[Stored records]
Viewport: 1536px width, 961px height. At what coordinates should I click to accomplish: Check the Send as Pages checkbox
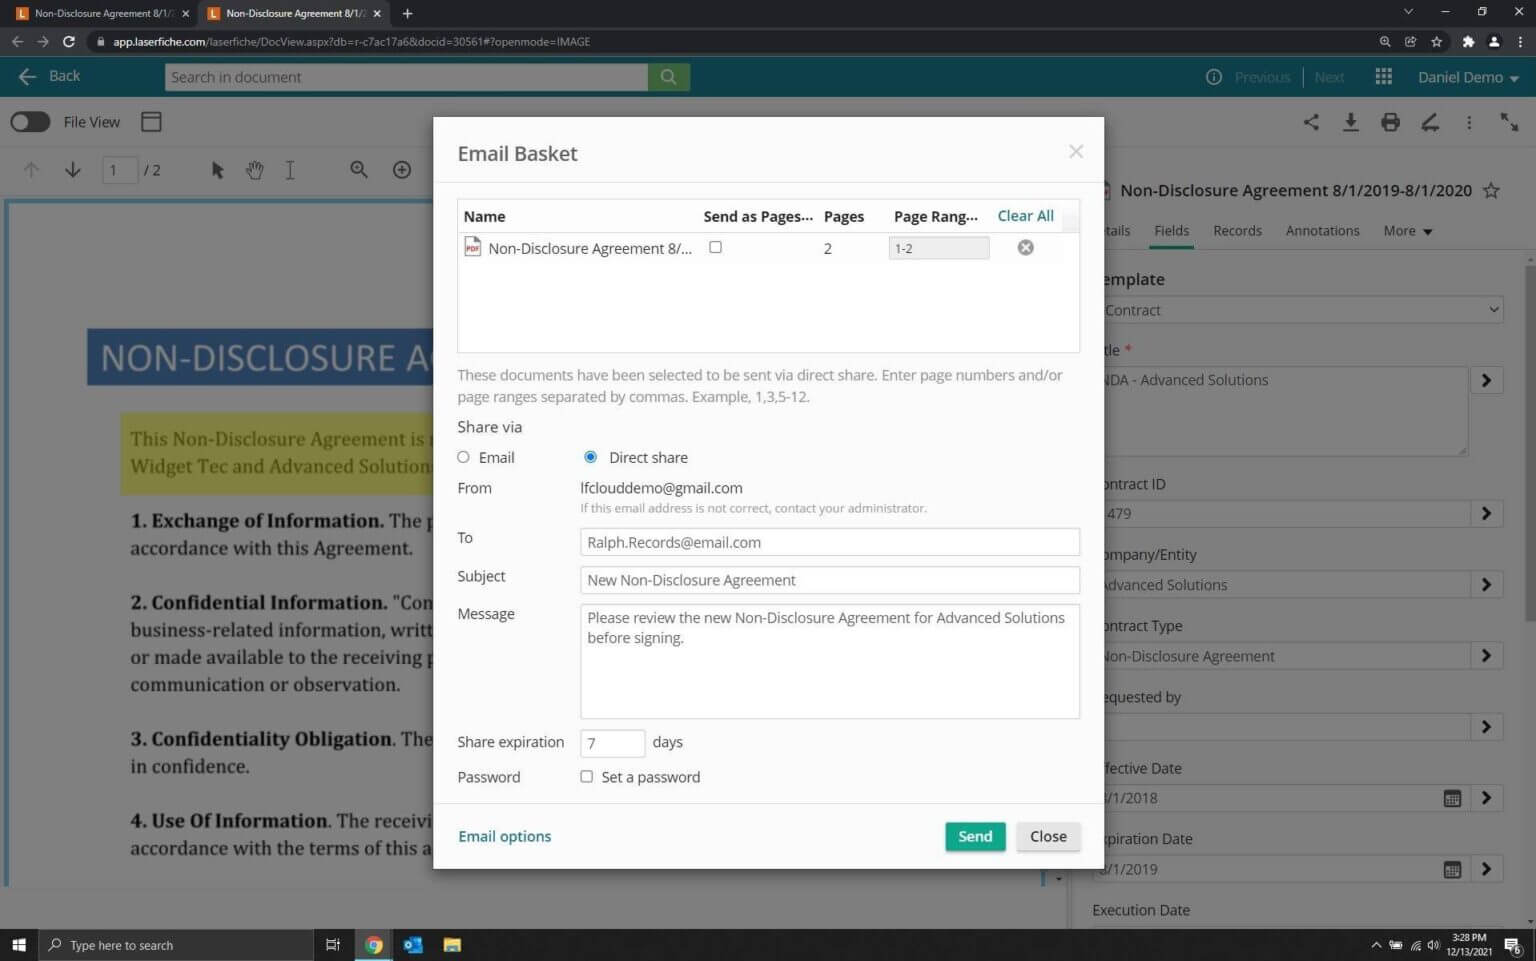(715, 247)
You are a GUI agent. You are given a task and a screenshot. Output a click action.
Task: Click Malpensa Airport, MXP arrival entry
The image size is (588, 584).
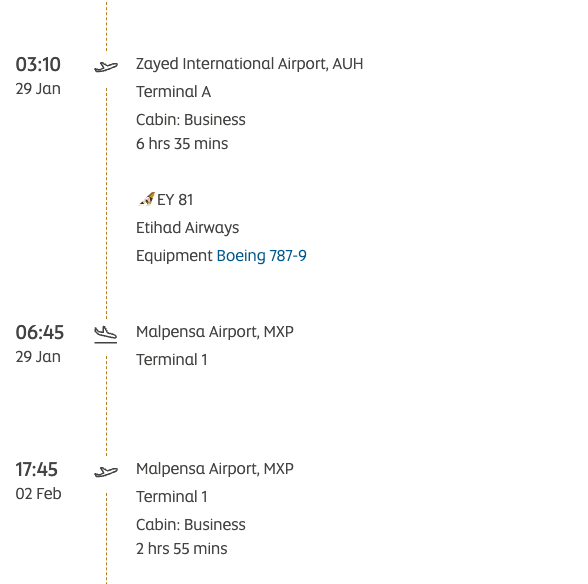click(214, 332)
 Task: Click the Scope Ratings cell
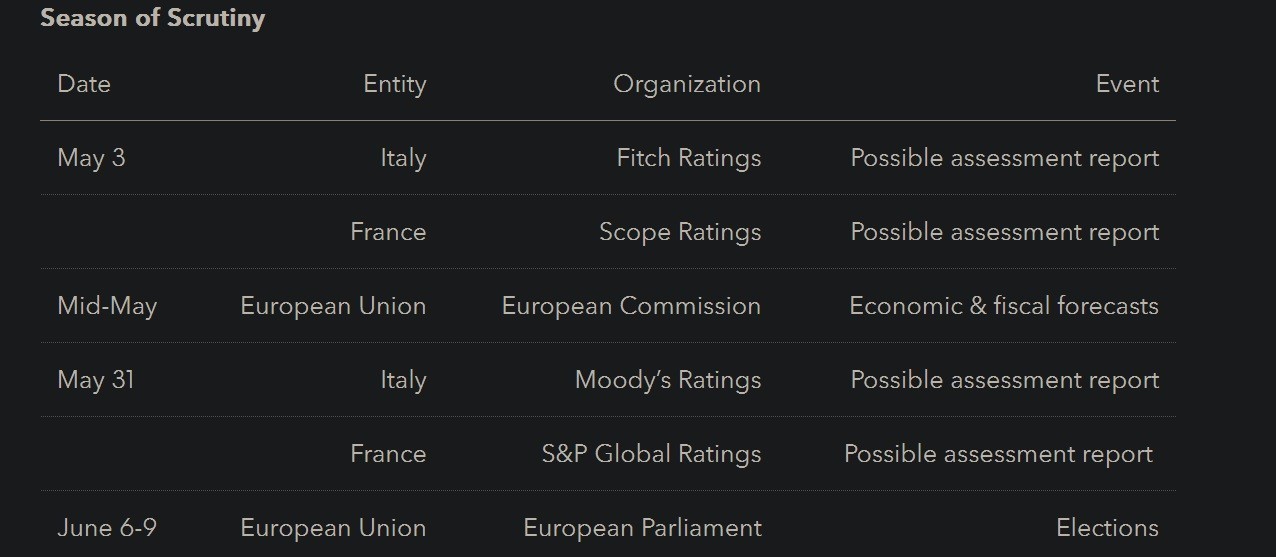click(x=679, y=232)
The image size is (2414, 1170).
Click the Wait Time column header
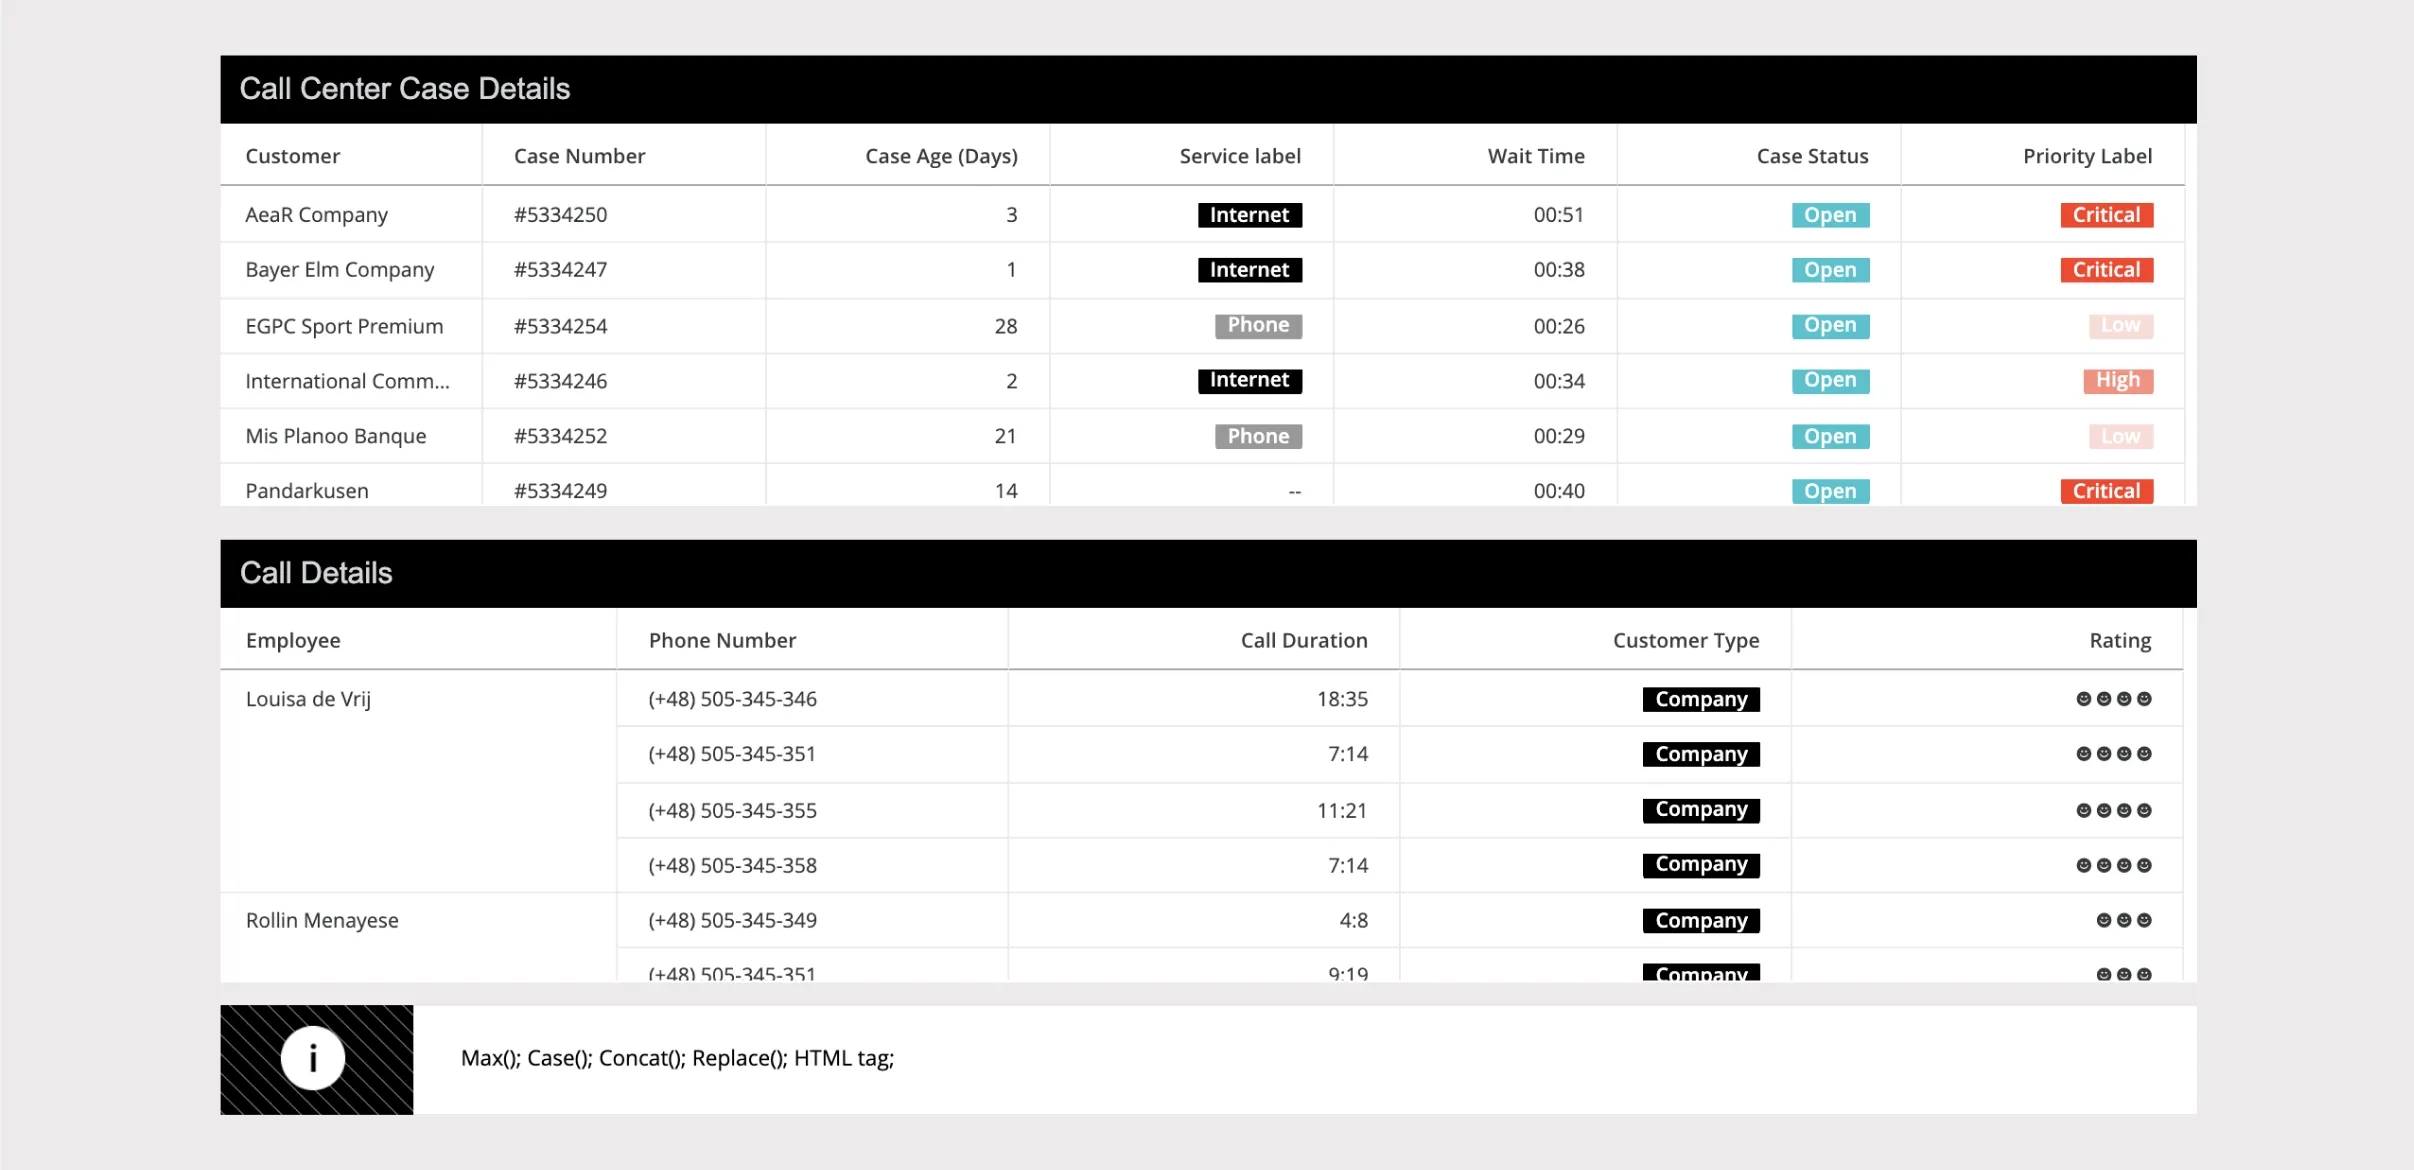coord(1535,156)
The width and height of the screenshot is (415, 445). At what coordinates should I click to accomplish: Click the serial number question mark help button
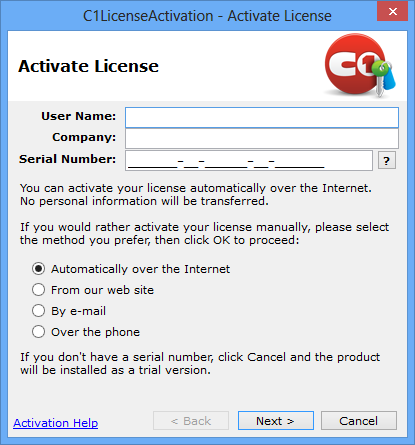(x=387, y=161)
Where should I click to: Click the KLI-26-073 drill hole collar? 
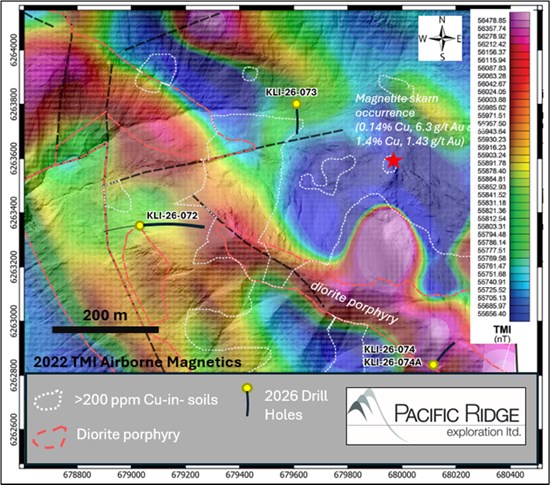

> EXERCISE DETAILS:
Retype the records above exactly. Leave the pictures out.

> ANSWER TO THE PROBLEM:
Viewport: 1536px width, 961px height. At what coordinates should I click to accomplish: Check the Send as Pages checkbox
(715, 247)
You are a GUI agent. You are given a task and a screenshot. Output a click action.
Task: Click Malpensa Airport, MXP arrival entry
The image size is (588, 584).
click(214, 332)
 Task: Click the Scope Ratings cell
click(x=679, y=232)
The image size is (2414, 1170).
Click the Wait Time column header
coord(1535,156)
The width and height of the screenshot is (415, 445). At what coordinates should I click to accomplish: Click the serial number question mark help button
(x=387, y=161)
Where should I click to: Click the KLI-26-073 drill hole collar? 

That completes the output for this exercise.